Stored items:
---------------

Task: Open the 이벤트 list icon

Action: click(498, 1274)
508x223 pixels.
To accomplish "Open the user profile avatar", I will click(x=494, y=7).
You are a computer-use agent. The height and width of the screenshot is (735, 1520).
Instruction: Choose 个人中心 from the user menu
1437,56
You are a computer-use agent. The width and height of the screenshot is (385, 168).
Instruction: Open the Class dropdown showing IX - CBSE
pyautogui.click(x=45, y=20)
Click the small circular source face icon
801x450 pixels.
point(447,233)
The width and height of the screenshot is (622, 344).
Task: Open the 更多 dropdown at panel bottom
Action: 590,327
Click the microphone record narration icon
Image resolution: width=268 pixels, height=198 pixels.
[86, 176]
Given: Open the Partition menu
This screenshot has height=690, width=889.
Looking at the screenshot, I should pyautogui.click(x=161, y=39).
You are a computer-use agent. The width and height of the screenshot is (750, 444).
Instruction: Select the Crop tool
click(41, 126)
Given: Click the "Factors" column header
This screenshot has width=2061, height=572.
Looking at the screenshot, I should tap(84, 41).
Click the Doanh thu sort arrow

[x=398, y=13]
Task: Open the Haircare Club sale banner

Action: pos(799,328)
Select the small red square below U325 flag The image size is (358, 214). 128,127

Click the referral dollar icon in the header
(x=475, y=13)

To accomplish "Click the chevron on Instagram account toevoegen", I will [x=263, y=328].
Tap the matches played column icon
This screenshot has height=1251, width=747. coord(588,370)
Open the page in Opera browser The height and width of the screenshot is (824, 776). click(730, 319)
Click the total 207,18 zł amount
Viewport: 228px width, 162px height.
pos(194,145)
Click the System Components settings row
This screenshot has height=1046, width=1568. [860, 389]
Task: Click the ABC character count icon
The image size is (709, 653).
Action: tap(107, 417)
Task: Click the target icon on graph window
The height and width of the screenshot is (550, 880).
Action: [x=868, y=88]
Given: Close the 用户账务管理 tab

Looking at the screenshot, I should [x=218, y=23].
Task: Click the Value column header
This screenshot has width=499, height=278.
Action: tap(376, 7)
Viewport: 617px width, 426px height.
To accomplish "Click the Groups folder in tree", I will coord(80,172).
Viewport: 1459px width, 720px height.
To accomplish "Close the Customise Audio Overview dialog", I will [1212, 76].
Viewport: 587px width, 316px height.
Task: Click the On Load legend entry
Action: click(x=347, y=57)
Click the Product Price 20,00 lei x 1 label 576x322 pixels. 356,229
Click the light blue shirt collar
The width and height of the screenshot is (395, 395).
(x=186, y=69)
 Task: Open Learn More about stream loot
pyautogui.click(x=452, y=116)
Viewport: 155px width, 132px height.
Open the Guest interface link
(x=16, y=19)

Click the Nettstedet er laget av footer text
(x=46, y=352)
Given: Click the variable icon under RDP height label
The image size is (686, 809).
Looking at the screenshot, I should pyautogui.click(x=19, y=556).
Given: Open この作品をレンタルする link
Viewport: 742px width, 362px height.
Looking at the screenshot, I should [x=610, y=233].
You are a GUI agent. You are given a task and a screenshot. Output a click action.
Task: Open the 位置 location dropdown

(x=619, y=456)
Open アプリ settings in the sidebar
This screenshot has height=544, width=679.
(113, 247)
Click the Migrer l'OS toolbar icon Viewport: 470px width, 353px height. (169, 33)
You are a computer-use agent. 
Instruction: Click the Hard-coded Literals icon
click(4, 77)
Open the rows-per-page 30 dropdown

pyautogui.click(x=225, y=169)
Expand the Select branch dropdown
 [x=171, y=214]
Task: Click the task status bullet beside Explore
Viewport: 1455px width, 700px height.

---------------

YOUR INSTRUCTIONS => Start with the line above that contains "Tap the matches played column icon" and end with the line that contains "Click the Product". Write out those lines exactly, and only those.

WRITTEN ANSWER =>
Tap the matches played column icon
This screenshot has height=1251, width=747. coord(588,370)
Open the page in Opera browser The height and width of the screenshot is (824, 776). click(730, 319)
Click the total 207,18 zł amount
Viewport: 228px width, 162px height.
pos(194,145)
Click the System Components settings row
This screenshot has height=1046, width=1568. [860, 389]
Task: Click the ABC character count icon
The image size is (709, 653).
Action: tap(107, 417)
Task: Click the target icon on graph window
The height and width of the screenshot is (550, 880).
Action: [x=868, y=88]
Given: Close the 用户账务管理 tab

Looking at the screenshot, I should [x=218, y=23].
Task: Click the Value column header
This screenshot has width=499, height=278.
Action: tap(376, 7)
Viewport: 617px width, 426px height.
To accomplish "Click the Groups folder in tree", I will coord(80,172).
Viewport: 1459px width, 720px height.
To accomplish "Close the Customise Audio Overview dialog", I will [1212, 76].
Viewport: 587px width, 316px height.
Task: Click the On Load legend entry
Action: click(x=347, y=57)
Click the Product Price 20,00 lei x 1 label 576x322 pixels. 356,229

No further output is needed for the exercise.